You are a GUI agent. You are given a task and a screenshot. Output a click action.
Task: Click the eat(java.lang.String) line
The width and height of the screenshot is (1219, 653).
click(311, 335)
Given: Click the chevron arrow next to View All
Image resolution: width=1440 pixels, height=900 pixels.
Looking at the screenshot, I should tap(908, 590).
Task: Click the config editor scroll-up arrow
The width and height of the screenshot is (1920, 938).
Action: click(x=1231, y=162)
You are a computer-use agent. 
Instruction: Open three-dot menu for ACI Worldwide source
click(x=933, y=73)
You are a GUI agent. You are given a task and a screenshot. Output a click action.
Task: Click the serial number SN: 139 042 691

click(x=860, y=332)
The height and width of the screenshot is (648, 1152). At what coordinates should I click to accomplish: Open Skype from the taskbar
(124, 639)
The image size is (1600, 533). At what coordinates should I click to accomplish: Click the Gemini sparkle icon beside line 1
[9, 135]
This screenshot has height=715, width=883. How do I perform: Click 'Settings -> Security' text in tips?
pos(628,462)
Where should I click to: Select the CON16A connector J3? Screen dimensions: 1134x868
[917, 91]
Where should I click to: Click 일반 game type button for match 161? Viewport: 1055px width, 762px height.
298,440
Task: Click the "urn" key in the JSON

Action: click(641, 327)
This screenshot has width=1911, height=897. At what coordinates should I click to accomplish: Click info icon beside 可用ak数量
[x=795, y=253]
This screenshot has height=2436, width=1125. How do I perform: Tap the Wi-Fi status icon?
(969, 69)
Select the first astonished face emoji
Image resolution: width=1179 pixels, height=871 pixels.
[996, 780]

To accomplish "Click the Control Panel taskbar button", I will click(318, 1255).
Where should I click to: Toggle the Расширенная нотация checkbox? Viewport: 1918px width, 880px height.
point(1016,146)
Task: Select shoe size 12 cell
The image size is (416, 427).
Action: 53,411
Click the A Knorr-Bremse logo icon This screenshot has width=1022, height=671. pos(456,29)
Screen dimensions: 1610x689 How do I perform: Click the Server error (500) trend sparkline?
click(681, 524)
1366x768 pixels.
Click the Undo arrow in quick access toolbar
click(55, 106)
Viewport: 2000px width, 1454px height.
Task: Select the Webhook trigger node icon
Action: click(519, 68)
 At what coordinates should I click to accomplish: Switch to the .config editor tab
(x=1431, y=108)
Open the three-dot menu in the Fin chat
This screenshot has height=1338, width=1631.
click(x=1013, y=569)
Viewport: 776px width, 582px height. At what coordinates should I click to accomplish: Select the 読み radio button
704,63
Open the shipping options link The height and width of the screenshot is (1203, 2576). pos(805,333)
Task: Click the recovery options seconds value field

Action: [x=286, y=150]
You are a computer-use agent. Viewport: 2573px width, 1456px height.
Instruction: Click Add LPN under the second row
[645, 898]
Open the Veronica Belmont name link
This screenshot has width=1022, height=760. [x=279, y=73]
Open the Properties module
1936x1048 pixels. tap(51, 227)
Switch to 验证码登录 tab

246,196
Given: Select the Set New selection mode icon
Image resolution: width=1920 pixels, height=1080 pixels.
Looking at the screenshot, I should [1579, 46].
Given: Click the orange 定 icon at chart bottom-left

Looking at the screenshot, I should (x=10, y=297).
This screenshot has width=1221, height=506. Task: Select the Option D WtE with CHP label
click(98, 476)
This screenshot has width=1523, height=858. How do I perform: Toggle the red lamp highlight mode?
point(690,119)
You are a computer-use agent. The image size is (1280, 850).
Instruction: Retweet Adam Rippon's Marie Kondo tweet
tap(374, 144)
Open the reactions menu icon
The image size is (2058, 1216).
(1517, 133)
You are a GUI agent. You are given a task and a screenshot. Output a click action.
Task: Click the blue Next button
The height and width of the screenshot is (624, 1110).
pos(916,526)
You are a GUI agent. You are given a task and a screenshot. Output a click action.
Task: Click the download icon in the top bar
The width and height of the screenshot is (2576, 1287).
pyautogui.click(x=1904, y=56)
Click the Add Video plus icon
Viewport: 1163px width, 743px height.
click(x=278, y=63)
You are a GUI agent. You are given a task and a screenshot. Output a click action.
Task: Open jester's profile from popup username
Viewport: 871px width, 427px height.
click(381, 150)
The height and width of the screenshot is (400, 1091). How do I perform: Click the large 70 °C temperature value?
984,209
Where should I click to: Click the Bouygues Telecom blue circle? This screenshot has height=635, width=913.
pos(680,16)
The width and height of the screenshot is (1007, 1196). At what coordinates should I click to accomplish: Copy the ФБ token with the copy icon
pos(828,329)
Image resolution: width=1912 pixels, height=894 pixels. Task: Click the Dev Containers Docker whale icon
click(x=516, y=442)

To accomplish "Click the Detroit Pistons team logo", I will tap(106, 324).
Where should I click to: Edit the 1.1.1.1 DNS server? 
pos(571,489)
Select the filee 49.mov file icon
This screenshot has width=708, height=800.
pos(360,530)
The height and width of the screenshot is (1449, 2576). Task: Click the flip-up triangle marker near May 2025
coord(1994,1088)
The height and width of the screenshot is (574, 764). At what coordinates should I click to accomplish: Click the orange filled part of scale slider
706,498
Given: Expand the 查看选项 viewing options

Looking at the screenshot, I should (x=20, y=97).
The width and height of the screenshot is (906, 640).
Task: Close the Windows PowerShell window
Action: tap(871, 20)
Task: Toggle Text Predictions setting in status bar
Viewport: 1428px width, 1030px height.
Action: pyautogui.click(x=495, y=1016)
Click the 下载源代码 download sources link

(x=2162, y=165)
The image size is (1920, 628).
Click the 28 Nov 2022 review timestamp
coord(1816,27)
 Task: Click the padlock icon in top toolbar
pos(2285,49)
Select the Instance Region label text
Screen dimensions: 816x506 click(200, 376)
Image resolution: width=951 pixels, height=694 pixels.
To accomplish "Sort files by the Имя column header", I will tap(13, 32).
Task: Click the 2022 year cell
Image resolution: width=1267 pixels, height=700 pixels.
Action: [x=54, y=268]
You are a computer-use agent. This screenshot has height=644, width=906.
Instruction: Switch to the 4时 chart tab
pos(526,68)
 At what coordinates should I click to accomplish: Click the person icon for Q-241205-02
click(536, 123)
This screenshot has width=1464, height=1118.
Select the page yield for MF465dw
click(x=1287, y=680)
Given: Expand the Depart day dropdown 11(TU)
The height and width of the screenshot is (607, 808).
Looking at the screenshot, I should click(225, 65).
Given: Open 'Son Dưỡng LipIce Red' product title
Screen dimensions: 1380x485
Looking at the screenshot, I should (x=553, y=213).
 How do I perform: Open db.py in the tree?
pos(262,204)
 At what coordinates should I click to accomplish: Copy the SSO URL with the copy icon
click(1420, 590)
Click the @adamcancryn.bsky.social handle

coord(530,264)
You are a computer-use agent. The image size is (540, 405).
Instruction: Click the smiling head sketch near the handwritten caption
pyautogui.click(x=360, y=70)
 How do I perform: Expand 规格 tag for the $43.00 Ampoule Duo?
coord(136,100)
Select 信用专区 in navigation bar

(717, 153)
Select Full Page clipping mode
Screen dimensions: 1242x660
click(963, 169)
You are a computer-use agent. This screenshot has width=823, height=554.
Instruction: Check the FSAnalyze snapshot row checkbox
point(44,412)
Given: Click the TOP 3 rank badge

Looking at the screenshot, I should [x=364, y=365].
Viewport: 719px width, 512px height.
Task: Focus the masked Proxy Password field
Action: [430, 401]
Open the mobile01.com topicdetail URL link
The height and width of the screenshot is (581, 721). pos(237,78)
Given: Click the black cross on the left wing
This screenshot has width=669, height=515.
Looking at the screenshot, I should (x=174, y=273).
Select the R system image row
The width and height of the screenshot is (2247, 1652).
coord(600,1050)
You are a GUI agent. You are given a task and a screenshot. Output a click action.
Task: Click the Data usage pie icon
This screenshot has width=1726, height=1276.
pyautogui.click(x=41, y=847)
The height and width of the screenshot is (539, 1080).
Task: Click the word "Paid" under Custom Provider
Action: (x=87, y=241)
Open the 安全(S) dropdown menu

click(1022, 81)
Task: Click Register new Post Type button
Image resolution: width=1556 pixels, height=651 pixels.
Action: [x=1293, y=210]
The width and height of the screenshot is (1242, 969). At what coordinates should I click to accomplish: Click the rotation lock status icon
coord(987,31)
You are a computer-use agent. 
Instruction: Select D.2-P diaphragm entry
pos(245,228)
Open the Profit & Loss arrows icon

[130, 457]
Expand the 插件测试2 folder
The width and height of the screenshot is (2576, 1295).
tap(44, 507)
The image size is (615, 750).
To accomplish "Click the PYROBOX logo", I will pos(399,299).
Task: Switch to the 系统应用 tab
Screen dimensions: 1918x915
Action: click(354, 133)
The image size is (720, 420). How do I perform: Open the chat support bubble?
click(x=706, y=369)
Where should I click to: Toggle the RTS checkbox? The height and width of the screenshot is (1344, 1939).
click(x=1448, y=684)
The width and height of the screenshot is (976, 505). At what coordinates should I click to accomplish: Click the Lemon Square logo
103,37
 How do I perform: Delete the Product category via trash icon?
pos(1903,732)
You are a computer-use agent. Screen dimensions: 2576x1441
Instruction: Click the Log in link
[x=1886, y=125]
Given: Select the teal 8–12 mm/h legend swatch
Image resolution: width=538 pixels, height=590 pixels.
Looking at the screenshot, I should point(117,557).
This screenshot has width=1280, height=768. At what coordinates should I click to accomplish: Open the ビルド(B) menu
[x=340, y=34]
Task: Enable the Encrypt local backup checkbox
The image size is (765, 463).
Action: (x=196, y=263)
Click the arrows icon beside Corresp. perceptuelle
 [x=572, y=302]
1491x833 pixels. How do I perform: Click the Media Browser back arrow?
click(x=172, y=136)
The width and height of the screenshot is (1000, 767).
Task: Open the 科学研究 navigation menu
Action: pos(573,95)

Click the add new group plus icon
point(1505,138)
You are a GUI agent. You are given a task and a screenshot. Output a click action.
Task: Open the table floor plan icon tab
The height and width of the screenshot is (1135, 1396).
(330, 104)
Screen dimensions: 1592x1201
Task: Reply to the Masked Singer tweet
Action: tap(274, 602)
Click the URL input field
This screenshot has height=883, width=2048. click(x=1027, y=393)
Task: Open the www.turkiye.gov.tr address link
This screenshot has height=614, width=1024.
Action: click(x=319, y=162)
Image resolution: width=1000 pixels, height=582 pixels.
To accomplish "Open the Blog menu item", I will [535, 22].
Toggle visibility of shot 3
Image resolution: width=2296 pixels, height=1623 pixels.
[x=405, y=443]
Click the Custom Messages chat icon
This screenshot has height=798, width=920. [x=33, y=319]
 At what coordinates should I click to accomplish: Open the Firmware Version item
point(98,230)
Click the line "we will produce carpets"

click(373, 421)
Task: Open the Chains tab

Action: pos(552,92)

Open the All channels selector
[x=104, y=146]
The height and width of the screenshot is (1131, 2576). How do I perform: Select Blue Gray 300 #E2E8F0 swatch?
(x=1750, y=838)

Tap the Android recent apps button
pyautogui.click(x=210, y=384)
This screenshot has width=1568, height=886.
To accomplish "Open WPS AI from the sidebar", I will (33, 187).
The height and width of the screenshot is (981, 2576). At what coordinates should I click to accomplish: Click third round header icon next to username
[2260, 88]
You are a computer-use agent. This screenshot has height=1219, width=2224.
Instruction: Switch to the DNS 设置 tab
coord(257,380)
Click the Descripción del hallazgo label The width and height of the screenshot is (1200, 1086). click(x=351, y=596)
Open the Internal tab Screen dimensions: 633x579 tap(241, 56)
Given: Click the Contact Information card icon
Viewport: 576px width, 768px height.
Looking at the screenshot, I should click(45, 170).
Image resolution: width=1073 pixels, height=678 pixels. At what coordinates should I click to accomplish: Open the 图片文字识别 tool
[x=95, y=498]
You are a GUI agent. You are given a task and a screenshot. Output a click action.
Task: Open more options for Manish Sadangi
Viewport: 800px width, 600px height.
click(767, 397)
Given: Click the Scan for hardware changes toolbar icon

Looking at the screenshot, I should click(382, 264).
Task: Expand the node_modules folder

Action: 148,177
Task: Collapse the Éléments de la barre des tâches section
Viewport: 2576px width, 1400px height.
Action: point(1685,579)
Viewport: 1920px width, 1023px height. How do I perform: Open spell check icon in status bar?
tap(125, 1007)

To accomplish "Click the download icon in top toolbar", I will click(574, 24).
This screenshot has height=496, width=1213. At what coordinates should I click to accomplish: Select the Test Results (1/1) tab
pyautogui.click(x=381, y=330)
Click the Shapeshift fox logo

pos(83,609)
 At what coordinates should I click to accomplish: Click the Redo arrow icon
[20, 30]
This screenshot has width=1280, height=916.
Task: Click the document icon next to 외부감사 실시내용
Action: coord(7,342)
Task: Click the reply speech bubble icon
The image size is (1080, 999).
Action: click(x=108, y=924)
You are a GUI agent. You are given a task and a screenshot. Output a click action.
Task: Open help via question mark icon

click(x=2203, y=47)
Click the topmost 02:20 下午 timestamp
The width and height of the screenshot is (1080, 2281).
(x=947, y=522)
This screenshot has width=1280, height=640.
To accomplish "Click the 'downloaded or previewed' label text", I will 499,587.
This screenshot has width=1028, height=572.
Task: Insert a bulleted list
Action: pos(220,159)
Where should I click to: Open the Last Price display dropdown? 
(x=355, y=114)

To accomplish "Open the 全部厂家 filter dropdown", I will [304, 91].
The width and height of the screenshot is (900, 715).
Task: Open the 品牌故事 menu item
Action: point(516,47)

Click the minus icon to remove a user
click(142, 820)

————————

Instructions for the task:
Restate the stretch of data from the line containing "Given: Open 'Son" through the line containing "pyautogui.click(x=360, y=70)", putting "handwritten note" wherever "handwritten caption" appears and leaving everything else unchanged.

Solution for this task:
Given: Open 'Son Dưỡng LipIce Red' product title
Screen dimensions: 1380x485
Looking at the screenshot, I should (x=553, y=213).
 How do I perform: Open db.py in the tree?
pos(262,204)
 At what coordinates should I click to accomplish: Copy the SSO URL with the copy icon
click(1420, 590)
Click the @adamcancryn.bsky.social handle

coord(530,264)
You are a computer-use agent. The image size is (540, 405).
Instruction: Click the smiling head sketch near the handwritten note
pyautogui.click(x=360, y=70)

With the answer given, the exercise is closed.